AES and Riopel – Supreme Court of Canada declines to reconcile the Juliar and Shafron lines of cases on rectification

In Riopel, a tax plan which contemplated a sale of shares followed first by an amalgamation, and then by the redemption of shares and repayment of a note by Amalco, was not properly implemented.  Among other problems, the amalgamation occurred before any sale.  LeBel J found that under art. 1425 of the Quebec Civil Code, the Court had the jurisdiction to declare that the written instruments did not give effect to the "the agreement of wills" reached by the parties when (before any documents were drafted) they were presented with the fully-articulated tax plan.

The simpler AES facts entailed a s. 86 exchange of shares for shares and a note, where the amount of the note was too high due to a miscalculation of the ACB of the old shares.  LeBel J found that there was an agreement of wills for there to be a s. 86 rollover by taking back note only up to the ACB.  Therefore, a declaration could be made under art. 1425 that the self-help documents which the parties entered into (after the filing of a notice of objection to the assessments of capital gain) - to reduce the note and issue (retroactively created) preferred shares - reflected that agreement.

The result in both cases is reasonably generous in the Quebec context as the articles of the corporations effectively were amended retroactively.

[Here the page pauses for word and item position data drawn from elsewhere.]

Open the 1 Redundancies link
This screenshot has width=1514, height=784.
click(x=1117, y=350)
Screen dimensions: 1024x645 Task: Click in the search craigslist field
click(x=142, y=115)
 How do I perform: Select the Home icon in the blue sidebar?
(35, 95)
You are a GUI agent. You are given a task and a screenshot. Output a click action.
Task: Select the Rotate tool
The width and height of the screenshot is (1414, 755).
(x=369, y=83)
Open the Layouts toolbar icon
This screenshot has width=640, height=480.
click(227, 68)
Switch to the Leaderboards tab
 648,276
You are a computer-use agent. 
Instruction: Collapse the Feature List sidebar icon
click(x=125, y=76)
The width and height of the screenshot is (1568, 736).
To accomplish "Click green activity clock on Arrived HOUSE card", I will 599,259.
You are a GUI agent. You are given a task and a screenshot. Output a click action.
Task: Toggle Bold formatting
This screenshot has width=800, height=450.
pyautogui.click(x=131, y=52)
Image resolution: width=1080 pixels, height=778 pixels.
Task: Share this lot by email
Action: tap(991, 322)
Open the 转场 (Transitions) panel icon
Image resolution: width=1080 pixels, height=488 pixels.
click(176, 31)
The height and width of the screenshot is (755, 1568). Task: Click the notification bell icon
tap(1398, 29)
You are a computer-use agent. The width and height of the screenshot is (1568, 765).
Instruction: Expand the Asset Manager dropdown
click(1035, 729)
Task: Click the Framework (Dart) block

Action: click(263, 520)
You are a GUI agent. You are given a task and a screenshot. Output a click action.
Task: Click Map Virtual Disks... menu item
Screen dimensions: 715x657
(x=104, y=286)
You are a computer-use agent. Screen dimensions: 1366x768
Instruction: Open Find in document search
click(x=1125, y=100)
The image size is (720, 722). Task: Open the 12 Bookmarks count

After referring to the argument of the Attorney General of Canada as intervener, that the Juliar line of cases was inconsistent with Shafron and Performance Industries, LeBel J stated (at para. 55) that the cases now before him were "governed by Quebec civil law and are not appropriate cases in which to reconsider the common law of rectification."

Neal Armstrong.  Summary of Agence du Revenu du Québec v. Services Environmentaux AES Inc. and Agence du Revenu du Québec v. Riopel, 2013 SCC 65 under General Concepts - Rectification and Interpretation Act, s. 8.1.